Co to jest punkt Borkmanna? To taki moment w trakcie śledztwa, kiedy nie potrzeba już żadnego elementu, by rozwiązać kryminalną zagadkę. Wystarczy tylko pomyśleć i poskładać wszystko do kupy. I o to właśnie chodzi w dobrej powieści kryminalnej, czego Hakan Nesser umiejętnie dowodzi w "Punkcie Borkmanna”. Moim zdaniem - najlepszej jego książce.
Tym razem komisarz Van Veeteren, w środku swojego urlopu, zostaje oddelegowany do rozwikłania serii brutalnych zabójstw. Sprawca, zwany na potrzeby śledztwa "Rzeźnikiem", atakuje mężczyzn siekierą i śmiertelnie ich okalecza. Ofiar na pozór nic nie łączy.
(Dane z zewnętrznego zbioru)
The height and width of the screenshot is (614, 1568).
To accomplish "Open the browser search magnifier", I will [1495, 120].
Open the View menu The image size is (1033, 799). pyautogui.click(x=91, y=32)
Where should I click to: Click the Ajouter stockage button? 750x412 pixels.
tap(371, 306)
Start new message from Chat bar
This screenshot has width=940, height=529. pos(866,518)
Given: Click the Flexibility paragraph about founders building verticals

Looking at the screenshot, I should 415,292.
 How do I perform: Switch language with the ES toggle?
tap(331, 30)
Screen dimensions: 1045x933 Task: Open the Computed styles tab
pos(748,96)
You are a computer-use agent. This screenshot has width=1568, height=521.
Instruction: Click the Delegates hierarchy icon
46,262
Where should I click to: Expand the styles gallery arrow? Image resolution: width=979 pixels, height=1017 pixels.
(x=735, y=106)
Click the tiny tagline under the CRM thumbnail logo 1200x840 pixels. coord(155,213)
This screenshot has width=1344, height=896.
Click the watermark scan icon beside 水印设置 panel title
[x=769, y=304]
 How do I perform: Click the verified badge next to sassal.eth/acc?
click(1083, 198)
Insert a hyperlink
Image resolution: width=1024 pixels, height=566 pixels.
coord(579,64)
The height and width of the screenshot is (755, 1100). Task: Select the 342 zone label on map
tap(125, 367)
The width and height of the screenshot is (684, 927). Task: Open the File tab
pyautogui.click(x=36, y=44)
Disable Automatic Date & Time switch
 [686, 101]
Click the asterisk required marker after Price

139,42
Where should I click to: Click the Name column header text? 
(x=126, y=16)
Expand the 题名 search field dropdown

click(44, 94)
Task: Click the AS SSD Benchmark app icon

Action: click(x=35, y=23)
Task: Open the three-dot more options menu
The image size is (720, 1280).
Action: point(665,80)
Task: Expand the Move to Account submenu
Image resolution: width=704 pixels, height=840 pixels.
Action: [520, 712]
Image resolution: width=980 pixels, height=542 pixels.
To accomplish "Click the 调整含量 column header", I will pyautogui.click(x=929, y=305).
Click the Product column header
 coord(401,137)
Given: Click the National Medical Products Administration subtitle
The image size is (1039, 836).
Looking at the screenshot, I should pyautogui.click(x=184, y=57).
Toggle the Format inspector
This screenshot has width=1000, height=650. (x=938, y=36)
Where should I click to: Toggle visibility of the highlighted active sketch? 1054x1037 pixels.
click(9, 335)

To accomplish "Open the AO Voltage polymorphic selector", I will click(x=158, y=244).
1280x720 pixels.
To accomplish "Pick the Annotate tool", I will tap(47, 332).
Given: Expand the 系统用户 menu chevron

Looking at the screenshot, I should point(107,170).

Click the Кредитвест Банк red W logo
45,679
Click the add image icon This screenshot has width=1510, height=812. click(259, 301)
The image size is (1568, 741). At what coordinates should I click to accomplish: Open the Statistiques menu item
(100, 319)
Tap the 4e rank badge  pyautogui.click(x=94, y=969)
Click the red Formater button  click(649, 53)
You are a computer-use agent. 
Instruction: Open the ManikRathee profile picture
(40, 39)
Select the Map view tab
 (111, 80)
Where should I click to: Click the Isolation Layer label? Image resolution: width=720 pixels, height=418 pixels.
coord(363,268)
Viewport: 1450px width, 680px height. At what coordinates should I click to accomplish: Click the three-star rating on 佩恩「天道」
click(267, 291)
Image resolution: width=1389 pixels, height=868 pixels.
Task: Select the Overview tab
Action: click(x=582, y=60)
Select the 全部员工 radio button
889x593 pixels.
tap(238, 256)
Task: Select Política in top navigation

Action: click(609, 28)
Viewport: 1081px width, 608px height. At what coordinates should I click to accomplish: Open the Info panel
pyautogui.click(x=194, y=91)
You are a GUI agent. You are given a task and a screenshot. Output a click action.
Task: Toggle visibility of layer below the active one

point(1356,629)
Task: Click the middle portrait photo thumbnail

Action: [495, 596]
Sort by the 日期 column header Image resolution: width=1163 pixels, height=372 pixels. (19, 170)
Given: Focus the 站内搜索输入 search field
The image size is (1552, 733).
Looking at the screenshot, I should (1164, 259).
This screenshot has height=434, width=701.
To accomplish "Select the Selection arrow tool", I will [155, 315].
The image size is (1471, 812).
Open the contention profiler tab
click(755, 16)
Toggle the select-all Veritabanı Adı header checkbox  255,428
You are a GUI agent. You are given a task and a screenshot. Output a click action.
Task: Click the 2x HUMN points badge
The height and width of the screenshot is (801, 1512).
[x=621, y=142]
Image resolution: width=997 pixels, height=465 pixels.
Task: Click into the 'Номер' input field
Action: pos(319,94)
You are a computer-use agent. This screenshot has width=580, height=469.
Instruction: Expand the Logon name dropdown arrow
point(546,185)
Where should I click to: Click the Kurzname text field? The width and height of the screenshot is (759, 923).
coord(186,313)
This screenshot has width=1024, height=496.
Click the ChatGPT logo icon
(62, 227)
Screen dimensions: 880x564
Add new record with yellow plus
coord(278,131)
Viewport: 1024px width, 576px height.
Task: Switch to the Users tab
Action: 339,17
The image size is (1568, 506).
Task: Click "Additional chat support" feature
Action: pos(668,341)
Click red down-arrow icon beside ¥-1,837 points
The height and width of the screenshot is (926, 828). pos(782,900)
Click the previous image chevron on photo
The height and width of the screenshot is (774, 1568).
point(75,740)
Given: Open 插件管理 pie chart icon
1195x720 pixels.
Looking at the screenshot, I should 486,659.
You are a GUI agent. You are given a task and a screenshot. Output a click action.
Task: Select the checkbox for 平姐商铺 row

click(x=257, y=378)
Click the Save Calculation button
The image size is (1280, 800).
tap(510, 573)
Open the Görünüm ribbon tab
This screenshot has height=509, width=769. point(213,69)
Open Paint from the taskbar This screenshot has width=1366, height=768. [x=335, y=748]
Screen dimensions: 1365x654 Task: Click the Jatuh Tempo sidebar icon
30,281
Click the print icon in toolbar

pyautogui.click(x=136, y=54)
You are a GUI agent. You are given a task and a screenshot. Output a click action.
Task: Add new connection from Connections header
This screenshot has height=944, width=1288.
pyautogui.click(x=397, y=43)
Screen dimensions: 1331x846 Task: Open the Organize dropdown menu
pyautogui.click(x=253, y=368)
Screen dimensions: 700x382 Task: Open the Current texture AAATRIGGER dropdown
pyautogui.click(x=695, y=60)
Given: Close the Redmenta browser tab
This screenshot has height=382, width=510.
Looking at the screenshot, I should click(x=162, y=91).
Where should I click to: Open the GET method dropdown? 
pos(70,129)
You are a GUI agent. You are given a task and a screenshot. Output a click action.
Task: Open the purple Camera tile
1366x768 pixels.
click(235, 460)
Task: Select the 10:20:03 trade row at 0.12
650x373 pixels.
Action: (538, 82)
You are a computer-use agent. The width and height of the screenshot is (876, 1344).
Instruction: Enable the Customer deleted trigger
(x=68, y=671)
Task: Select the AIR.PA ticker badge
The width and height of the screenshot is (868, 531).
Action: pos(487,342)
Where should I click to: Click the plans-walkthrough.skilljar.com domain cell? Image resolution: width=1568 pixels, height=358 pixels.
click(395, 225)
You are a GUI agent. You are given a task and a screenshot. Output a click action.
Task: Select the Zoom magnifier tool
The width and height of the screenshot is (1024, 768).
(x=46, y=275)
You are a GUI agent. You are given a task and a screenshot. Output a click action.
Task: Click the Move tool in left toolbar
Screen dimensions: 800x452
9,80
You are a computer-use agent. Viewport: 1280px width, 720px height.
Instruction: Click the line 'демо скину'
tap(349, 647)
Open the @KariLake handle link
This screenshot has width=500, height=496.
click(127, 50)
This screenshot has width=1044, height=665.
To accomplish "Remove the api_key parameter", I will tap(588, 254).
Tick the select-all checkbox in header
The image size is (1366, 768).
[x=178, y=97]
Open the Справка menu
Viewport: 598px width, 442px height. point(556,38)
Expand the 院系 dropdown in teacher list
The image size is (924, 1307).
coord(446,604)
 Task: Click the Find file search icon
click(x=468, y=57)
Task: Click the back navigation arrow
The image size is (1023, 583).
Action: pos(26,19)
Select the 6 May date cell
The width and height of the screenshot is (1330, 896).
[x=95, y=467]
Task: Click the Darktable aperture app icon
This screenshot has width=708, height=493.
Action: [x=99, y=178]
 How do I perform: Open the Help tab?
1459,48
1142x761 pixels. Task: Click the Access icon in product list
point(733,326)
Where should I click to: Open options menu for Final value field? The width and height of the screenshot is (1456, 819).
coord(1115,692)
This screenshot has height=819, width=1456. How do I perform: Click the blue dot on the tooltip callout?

Pierwszy mężczyzna pochodził z dość szemranego środowiska, natomiast drugi był bogatym i cenionym przedsiębiorcą. Nie znali się, nie mieli wspólnych znajomych ani wrogów. Wydaje się, że padli przypadkowymi ofiarami szaleńca, który kieruje się tylko sobie znaną logiką. W mieście wybucha panika, media żądne są informacji o postępach śledztwa, które... stoi w miejscu. Gdy dochodzi do trzeciego zabójstwa - tym razem ofiarą pada młody lekarz - policja zaczyna działać pod coraz większą presją opinii publicznej. Tyle że wszelkie tropy zawodzą...
Komisarzowi pomaga w śledztwie lokalna policjantka Beate Moerk. Dziewczyna jest młoda, pracowita, bystra i ambitna. I bardzo angażuje się w rozwiązanie sprawy "Rzeźnika”. Kiedy wydaje się, że wpadła na dobry trop, który poprowadzi ją do zabójcy, nie wraca z wieczornego joggingu. Wszystko wskazuje na to, że została porwana. Być może właśnie przez zabójcę...
To jest właśnie ten moment, który Van Veeteren nazywa "punktem Borkmanna". Wszystkie informacje zostały już zgromadzone, sprawca jest na wyciągnięcie ręki - wystarczy tylko umiejętnie poskładać elementy układanki, by otrzymać odpowiedź na pytanie: kto zabił? I to najmocniejszy punkt tej historii, ponieważ Nesser prowokuje i zachęca czytelnika do tego, by sam spróbował on rozwiązać zagadkę dysponując całą wiedzą ujawnioną w książce. Przyznam, że to duża pokusa, tym bardziej, że fabuła poprowadzona jest w sposób logiczny i konsekwentny, co ułatwia myślenie oraz kojarzenie. Van Veeteren trochę nam w tym jeszcze pomaga, ale nie na tyle nachalnie, by odebrać czytelnikowi przyjemność z rozwikłania tej tyleż kryminalnej, co psychologicznej łamigłówki.